• [AUFGABE]: Setze das Interview zum Flüchtlingsabkommen mit Ägypten nach seinem letzten Satz fort.

Europa kommt um ein Flüchtlingsabkommen mit Ägypten nicht herum, sagt der CDU-Außenpolitiker Roderich Kiesewetter. Das Abkommen berge Risiken, doch die Chancen überwögen. Umgekehrt sei Ägypten auf die EU angewiesen.

Ägypten - Menschen Berger Körper nach Schiffsunglück nahe Rosetta
Bild: Getty Images/AFP/M. El Shahed

DW: Herr Kiesewetter, nach dem Flüchtlingsabkommen der EU mit der Türkei ist nun eine neue Vereinbarung dieser Art mit Ägypten im Gespräch. Was ist der Stand der Dinge?

Roderich Kiesewetter: Ägypten braucht eine enge Kooperation mit der Europäischen Union. Das Abkommen zwischen der EU und der Türkei mit einer gezielten Projektförderung kann vorbildlich auf Ägypten ausstrahlen. Ägypten ist darauf angewiesen, da der demographische Wandel dort bei bald 100 Millionen Einwohnern massiv greift. Die Hälfte davon, also fast 50 Millionen Menschen, sind unter 25 Jahren. Davon wiederum sind 25 Millionen arbeitslos, teilweise auch ohne Ausbildung.

Dazu kommt, dass Ägypten Transitland für Flüchtlinge ist. Dadurch wird die ohnehin prekäre Lage des Landes zusätzlich verschärft. Insofern ist es ein gutes Zeichen, dass Ägypten auf die Europäische Union zukommt und um Unterstützung bittet.

Wie soll die aussehen?

In Afrika haben etwa 17 Millionen Menschen ihre angestammten Provinzen oder Länder verlassen. Das zwingt uns, Perspektiven für die Region zu schaffen. Das können die Aufnahmeländer in Afrika nicht allein leisten. Darum treten viele Menschen von dort aus die weite Reise nach Europa an. Das sind in der Regel nicht Menschen, die politisch verfolgt sind, sondern die auf wirtschaftlich bessere Perspektiven in Europa hoffen.

Unser Ziel muss sein, Staaten wie Ägypten oder insbesondere auch Tunesien und in wenigen Jahren auch Libyen zu stabilisieren und Hilfe zur Selbsthilfe zu leisten. Dies geschieht, indem wir duale Ausbildung anbieten oder strukturierte Tagesabläufe etablieren und Minimalmaßnahmen wie sauberes Wasser oder Gesundheitsvorsorge und gute Ernährung anbieten.

Was soll im Gegenzug Ägypten leisten?

• [ANGEZEIGTE DATEN]:
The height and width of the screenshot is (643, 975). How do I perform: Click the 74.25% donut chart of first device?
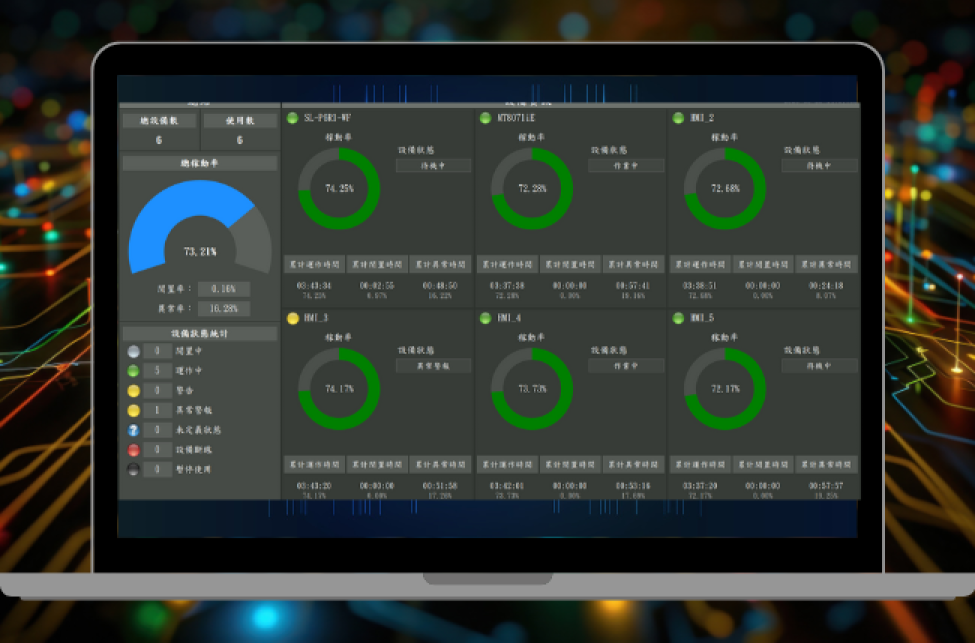[339, 188]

• [ANTWORT]:
Türkei-Abkommen als Modell für Ägypten: CDU-Verteidigungsexperte Roderich KiesewetterBild: picture-alliance/dpa/S. Pilick

Es ist schon ein Zeichen einer Annäherung an das Programm der Europäischen Union, wenn Ägypten den Sinn dieses Programms nicht nur erkannt hat, sondern um Unterstützung bittet. Entscheidend ist aber, dass wir jetzt nicht mit der Gießkanne wahllos Projekte fördern oder den ägyptischen Staatshaushalt auffüllen. Stattdessen müssen wir neben einer guten Regierungsführung auch verlangen, dass die Projektgelder unmittelbar bei den Betroffenen ankommen. Denn Ägypten ist Transitland von Flüchtlingen aus Kenia, aus dem Sudan, aus dem Südsudan oder aus Eritrea.

Insofern wird es darum gehen, die Idee der Hotspots, die zunächst in Griechenland und Italien geplant waren, auf den afrikanischen Kontinent zu transferieren und dort Aufnahmezentren zu entwickeln, damit die unkontrollierte Migration nach Europa eingedämmt wird.

Wie können die europäischen Staaten sicherstellen, dass auch Ägypten seinen Part einhält?

Das ist keine leichte Aufgabe. Die Frage ist aber: Was wäre die Alternative? Sie bestünde darin, dass Ägypten Flüchtlinge unkontrolliert außer Landes ließe. Das könnte schlimmstenfalls auch Libyen destabilisieren. Aus dem ägyptischen Kernland gehen auch Menschen in den Sinai, teilweise mit terroristischem Hintergrund. Ägypten hat erkannt, dass es dieser Entwicklung nur in Kooperation mit der Europäischen Union oder einigen EU-Partnerstaaten Herr werden kann. Dass sich hier unterschiedliche Interessen artikulieren, ist klar.

Wir haben ein Interesse an guter Regierungsführung, an Korruptionsbekämpfung, an Transparenz. So haben wir auch ein Interesse, Ägypten zu unterstützen. Das ist also auch eine Chance, den zivilgesellschaftlichen Dialog mit Ägypten zu führen. Auf der anderen Seite wollen wir das System von Machthaber Abdel Fattah al-Sisi unterstützen, das wir in Teilen kritisieren, das aber für erhebliche Stabilität in Ägypten sorgt.

"Festungen haben nicht lange Bestand"

Was wäre denn, wenn die EU diesen Schritt nicht tut?

Nichts wäre schlimmer, als dass in Ägypten wieder die Regierung wechselte und das Land instabil würde. Gerade die junge Generation braucht eine Perspektive und eine Transformations-Partnerschaft mit der EU. In der Region verstärken wir den politischen Prozess mit den Ländern entlang der westlichen und der östlichen Migrationsroute - Stichworte Khartum-Prozess, Rabat-Prozess. Das ist eine echte Chance.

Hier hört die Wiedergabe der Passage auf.